To the best of our knowledge, the related work in the domain of Linked Open Data where other aspects of serendipity than mere semantic path-finding are addressed, is quite scarce. The closest to our work is [3] which is based on SPARQL querying perspective where authors propose a query modification process to support serendipity features F\(_{11}\): analogy, F\(_{1}\): surprising observation, F\(_{3}\): inversion, and F\(_{4}\): disturbance. There are also similar querying-based approaches in the domain of data mining [17] to enhance the expressiveness of query languages to allow queries like “Find all the customers with deviant transactions.” Or to offer meta-query languages (“Find me a pattern that connects something about writers” backgrounds and the characters in their novels”).
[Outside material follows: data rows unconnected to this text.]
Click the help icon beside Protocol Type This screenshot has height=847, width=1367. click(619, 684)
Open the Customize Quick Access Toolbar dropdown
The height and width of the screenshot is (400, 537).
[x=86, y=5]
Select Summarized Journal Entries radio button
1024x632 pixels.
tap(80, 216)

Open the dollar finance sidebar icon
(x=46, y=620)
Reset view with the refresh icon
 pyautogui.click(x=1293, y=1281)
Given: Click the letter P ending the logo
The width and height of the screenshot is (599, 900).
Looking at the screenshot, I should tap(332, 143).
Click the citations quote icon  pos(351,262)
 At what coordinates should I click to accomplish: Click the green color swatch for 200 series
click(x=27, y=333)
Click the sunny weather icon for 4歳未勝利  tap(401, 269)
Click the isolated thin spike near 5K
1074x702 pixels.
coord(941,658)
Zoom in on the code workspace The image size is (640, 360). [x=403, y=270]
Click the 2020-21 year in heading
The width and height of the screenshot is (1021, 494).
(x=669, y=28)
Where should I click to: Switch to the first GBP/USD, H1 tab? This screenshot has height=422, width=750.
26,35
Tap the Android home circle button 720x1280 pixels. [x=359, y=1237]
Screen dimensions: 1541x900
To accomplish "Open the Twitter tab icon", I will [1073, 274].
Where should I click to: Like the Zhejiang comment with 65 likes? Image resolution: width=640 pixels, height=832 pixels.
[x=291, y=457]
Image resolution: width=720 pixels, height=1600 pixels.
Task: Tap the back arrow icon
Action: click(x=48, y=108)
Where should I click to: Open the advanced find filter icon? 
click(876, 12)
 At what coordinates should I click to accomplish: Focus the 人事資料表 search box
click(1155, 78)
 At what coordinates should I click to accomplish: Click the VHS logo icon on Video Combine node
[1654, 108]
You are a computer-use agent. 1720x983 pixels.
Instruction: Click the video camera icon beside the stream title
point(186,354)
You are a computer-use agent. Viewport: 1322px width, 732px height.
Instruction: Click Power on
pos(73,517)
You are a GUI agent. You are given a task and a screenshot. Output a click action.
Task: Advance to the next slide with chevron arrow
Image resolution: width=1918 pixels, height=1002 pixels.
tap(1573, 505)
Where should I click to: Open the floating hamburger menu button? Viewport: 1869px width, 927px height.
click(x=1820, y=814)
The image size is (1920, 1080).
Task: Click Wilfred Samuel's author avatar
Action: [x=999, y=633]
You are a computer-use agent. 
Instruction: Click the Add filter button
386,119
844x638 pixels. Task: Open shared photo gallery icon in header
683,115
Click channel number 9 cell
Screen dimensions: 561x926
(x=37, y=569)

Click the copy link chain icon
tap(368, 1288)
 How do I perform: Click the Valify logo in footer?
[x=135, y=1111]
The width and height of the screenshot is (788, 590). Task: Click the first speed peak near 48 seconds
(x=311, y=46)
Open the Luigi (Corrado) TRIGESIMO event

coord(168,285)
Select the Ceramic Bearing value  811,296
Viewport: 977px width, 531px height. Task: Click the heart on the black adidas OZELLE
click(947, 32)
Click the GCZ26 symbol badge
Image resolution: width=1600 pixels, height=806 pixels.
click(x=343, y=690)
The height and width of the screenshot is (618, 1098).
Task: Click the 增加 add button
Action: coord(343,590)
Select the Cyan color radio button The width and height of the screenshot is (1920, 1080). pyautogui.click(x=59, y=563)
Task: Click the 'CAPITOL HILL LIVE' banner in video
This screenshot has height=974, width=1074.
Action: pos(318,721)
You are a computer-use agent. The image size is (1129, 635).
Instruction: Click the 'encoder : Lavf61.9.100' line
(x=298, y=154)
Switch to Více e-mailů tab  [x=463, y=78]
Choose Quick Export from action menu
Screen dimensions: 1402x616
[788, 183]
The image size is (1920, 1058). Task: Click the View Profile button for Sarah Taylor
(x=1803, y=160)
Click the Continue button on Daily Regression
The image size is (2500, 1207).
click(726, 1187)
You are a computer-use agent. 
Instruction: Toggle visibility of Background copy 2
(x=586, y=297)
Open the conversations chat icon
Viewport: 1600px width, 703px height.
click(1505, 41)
What distinguishes our approach from the above work is our more comprehensive investigation of serendipity design features and their implications on linked data faceted browsing environments for fostering serendipity on LOD.

6 Conclusions and Future Work

In this paper we presented a novel faceted browsing environment on Linked Data called FERASAT which aims to foster accidental knowledge discovery while browsing data scattered over multiple knowledge graphs. We reviewed the related work and showcased the applicability of FERASAT in the domain of science, technology and innovation by describing two relevant use cases.

As future work, we plan to implement more serendipity-fostering strategies within our faceted browser environment, in particular for detecting successful errors and performing cross-domain analogical reasoning. We also envisage to evaluate the usability of our implementation using a rigorous evaluation framework and also to extend its application to other domains such as life sciences. Another important direction for future work is handling access control when combining public and private datasets in an integrated way as well as potential privacy issues entailed by our proposed Linked Data-based faceted browser.